CONSIGNA – Por favor, edita el pasaje del texto de lectura que empieza con "Y ¿saben cuál" y continúa hasta "las nuevas católicas.", y pon "griegos" en lugar de "romanos".

Así es, toda festividad prehispánica, como en la gran mayoría de los pueblos de la antigüedad se une el calendario agrícola con la devoción a sus deidades: donde la vida y la muerte están presentes.

Origen católico-cristiano

Y ¿saben cuál es la raíz primaria de la fiesta de Todos los Santos? La misma, la muerte de un ciclo y el principio de otro, parecería que no tienen nada que ver, pero sí.

Los primeros cristianos cuando empezaron a evangelizar a los pueblos, comenzando por los romanos, se dieron cuenta de que había costumbres imposibles de borrar, rituales enclavados en las creencias. Concluyeron que la mejor de las ideas era fusionar esas festividades con las nuevas católicas.

Resulta pues que desde unas diez décadas antes de nuestra era, los pueblos proto-celtas que estaban esparcidos por el norte de Europa, en países como Irlanda y Suecia, e incluso en Galicia, España.

DATOS PROPORCIONADOS –
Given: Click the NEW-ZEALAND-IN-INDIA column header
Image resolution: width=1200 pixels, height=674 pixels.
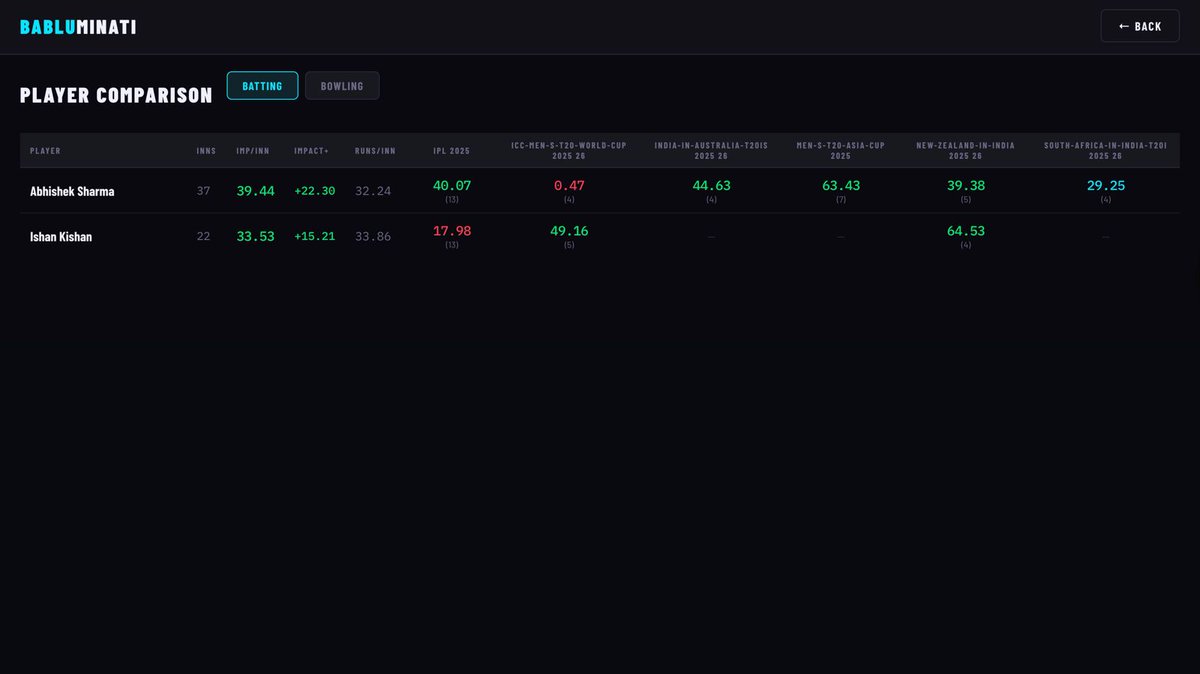Looking at the screenshot, I should click(964, 150).
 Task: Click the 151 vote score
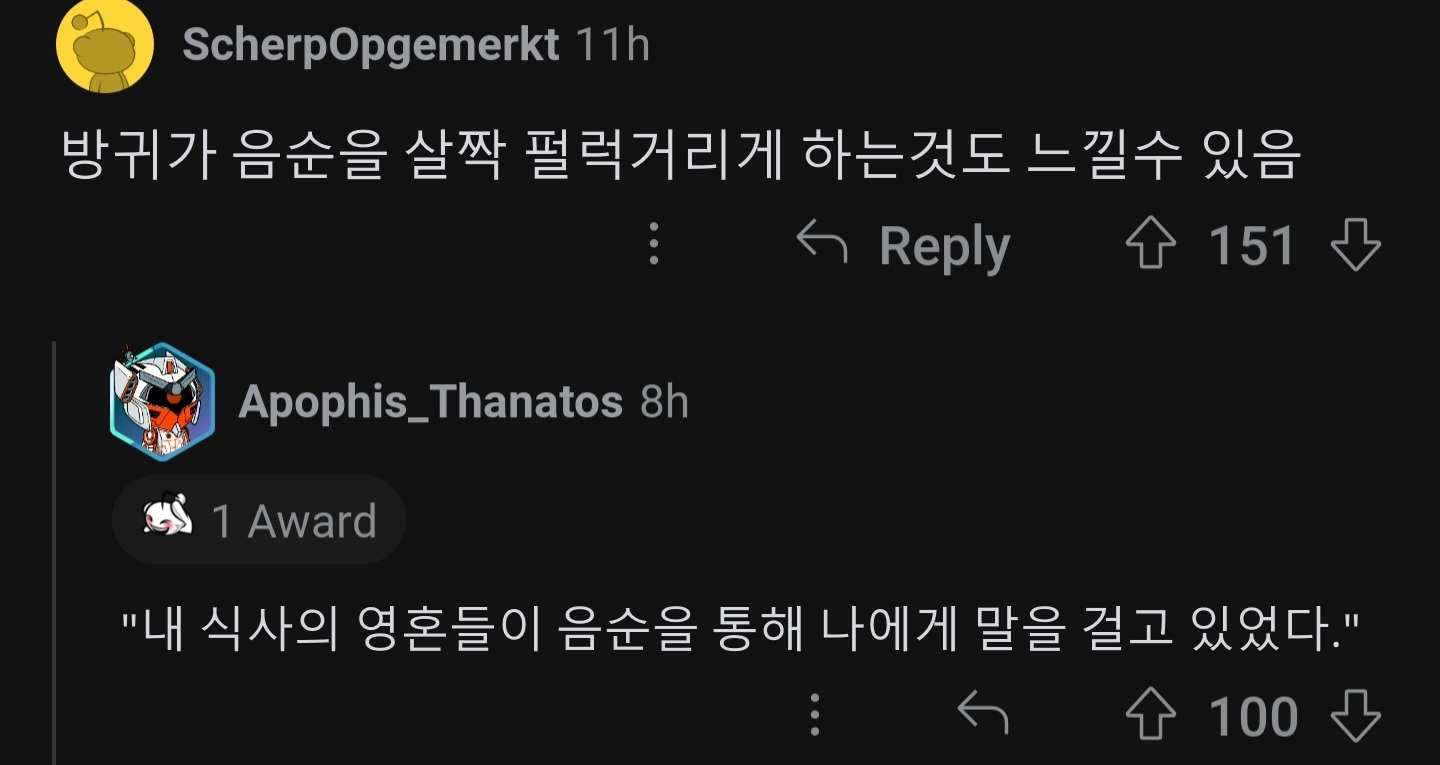click(1252, 245)

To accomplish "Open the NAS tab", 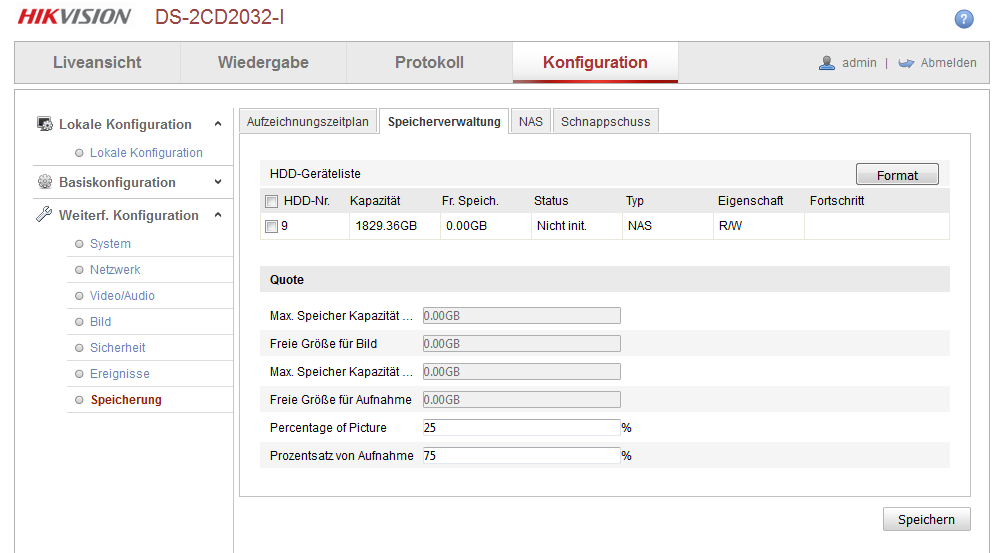I will (x=530, y=122).
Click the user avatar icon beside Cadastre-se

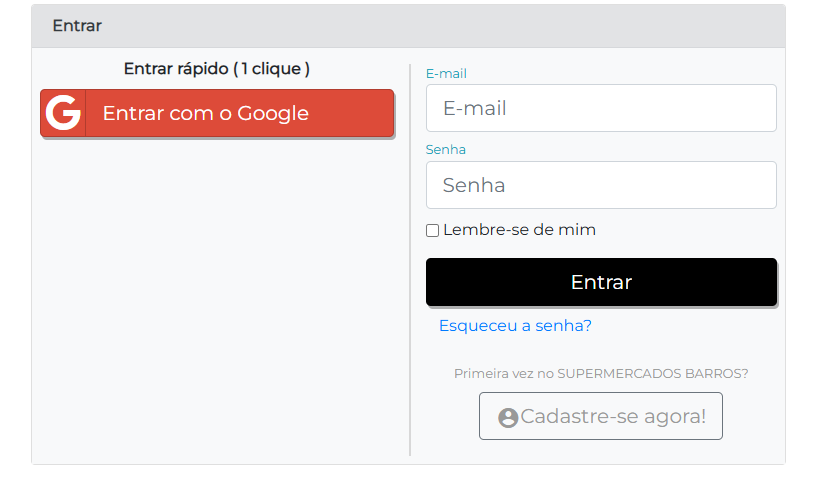(508, 417)
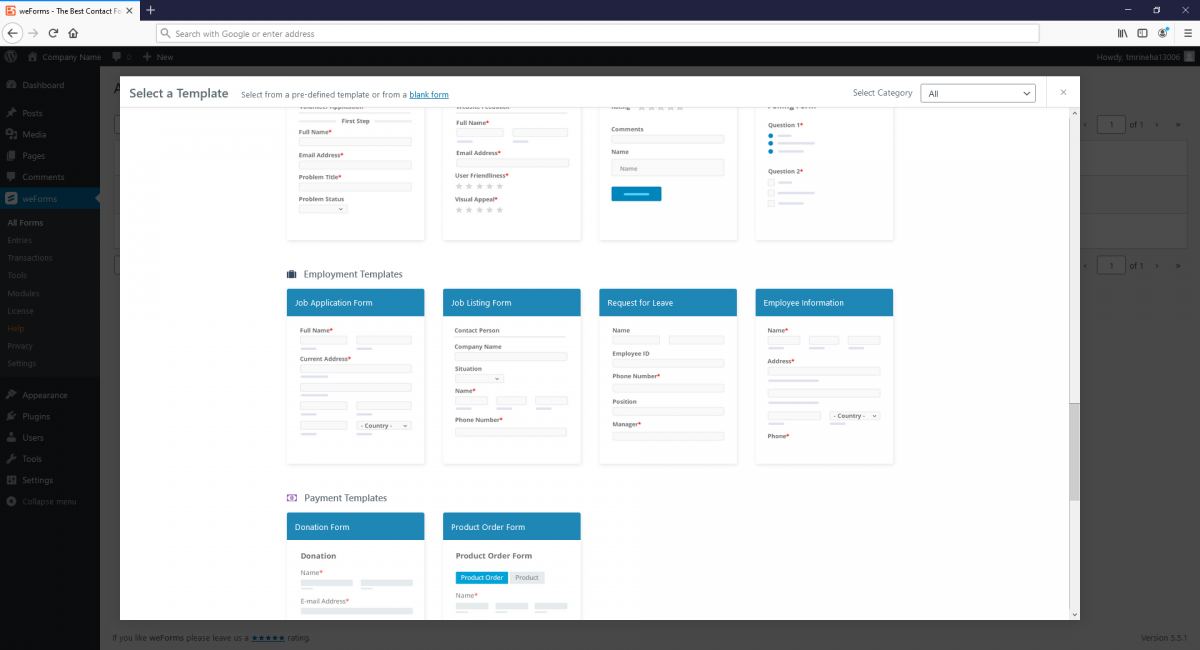
Task: Click the Employment Templates briefcase icon
Action: coord(291,273)
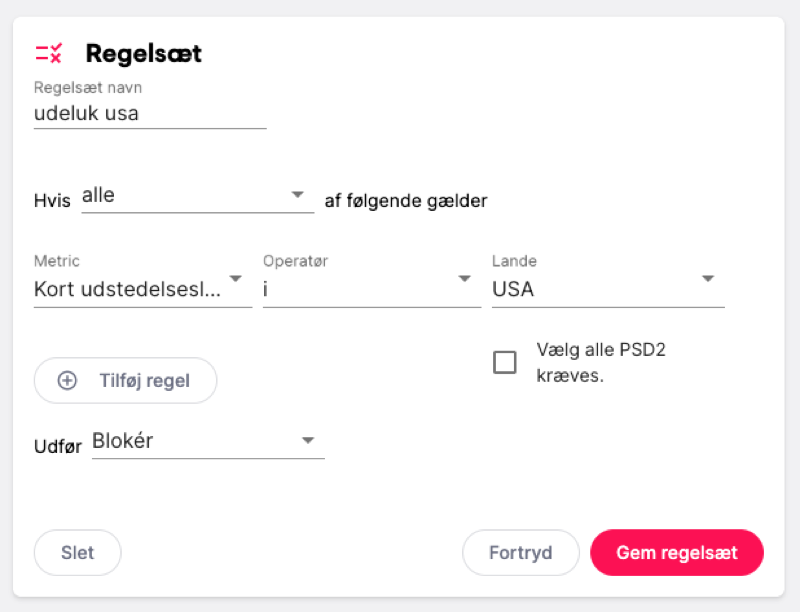Click the arrow icon on the Blokér field
Screen dimensions: 800x612
click(309, 439)
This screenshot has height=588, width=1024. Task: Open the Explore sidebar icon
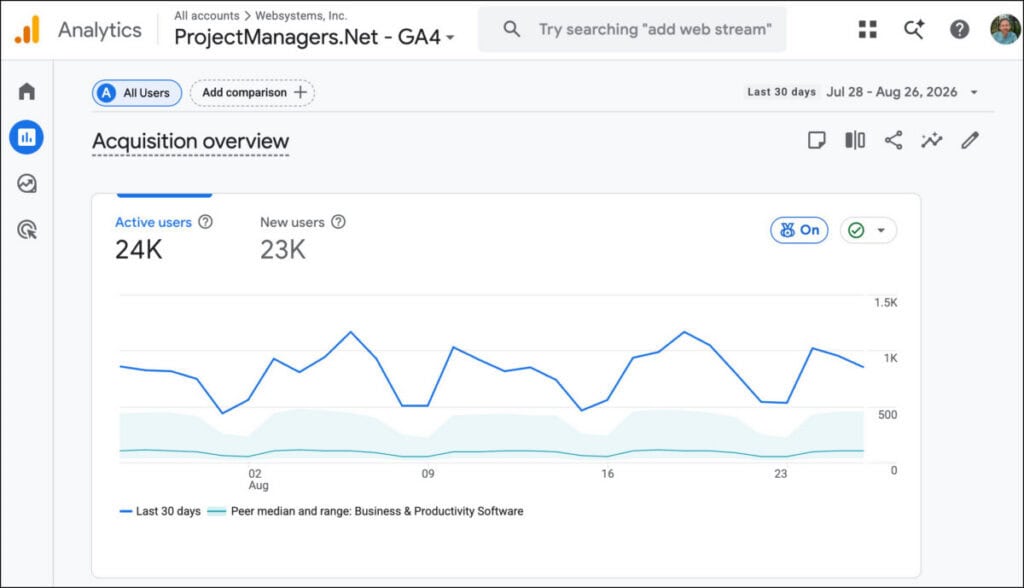coord(27,184)
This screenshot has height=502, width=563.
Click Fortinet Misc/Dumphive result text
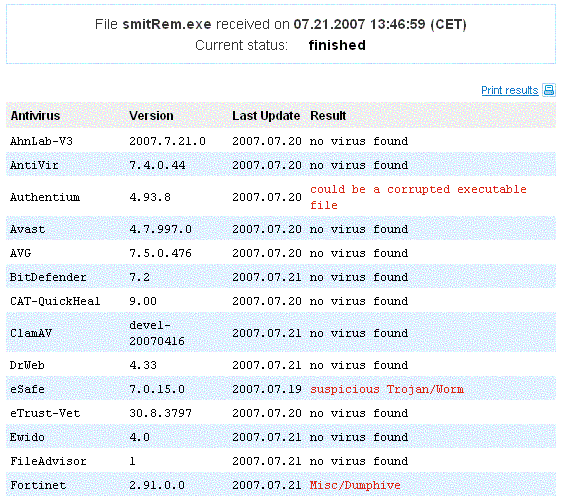pyautogui.click(x=355, y=485)
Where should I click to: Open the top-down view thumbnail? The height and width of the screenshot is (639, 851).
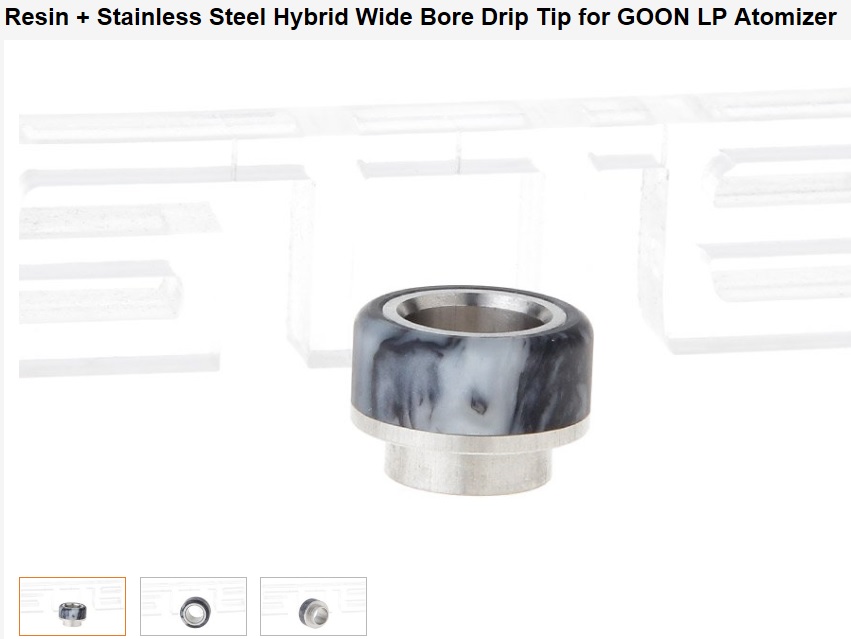click(x=193, y=606)
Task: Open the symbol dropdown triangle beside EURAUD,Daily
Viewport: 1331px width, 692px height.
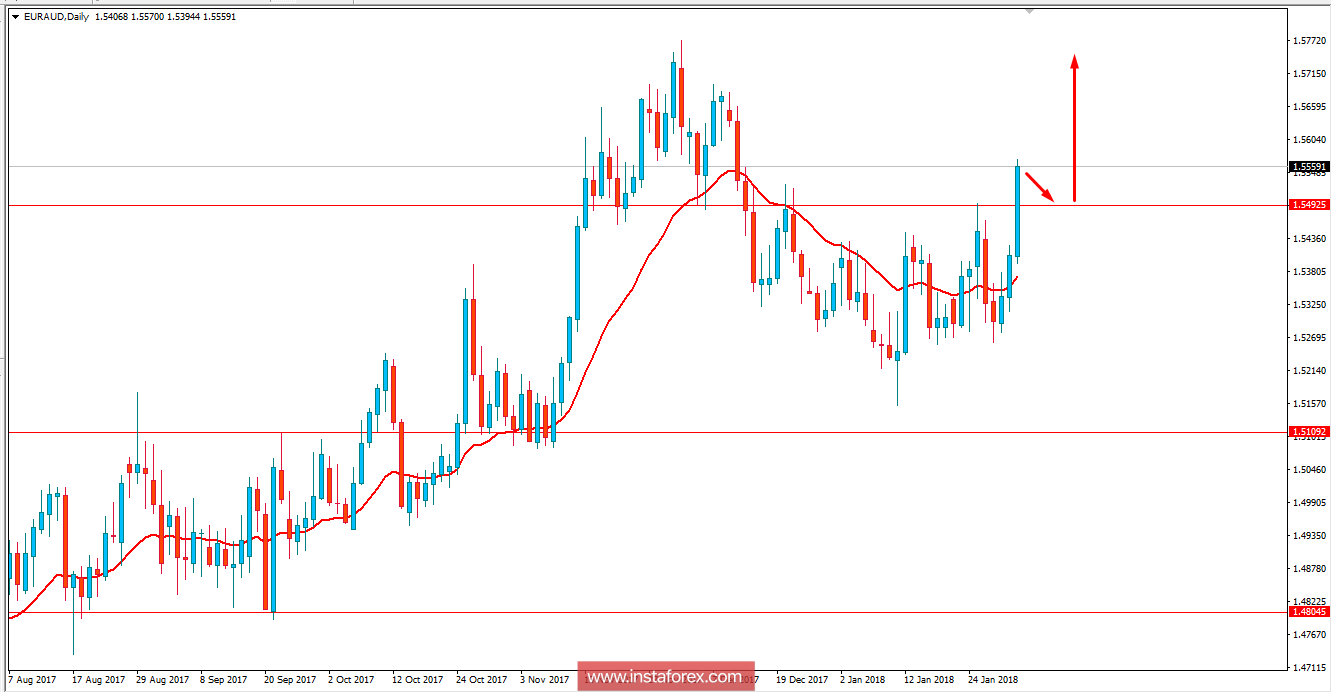Action: click(x=14, y=16)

RESPUESTA ESCRITA –
Y ¿saben cuál es la raíz primaria de la fiesta de Todos los Santos? La misma, la muerte de un ciclo y el principio de otro, parecería que no tienen nada que ver, pero sí.

Los primeros cristianos cuando empezaron a evangelizar a los pueblos, comenzando por los griegos, se dieron cuenta de que había costumbres imposibles de borrar, rituales enclavados en las creencias. Concluyeron que la mejor de las ideas era fusionar esas festividades con las nuevas católicas.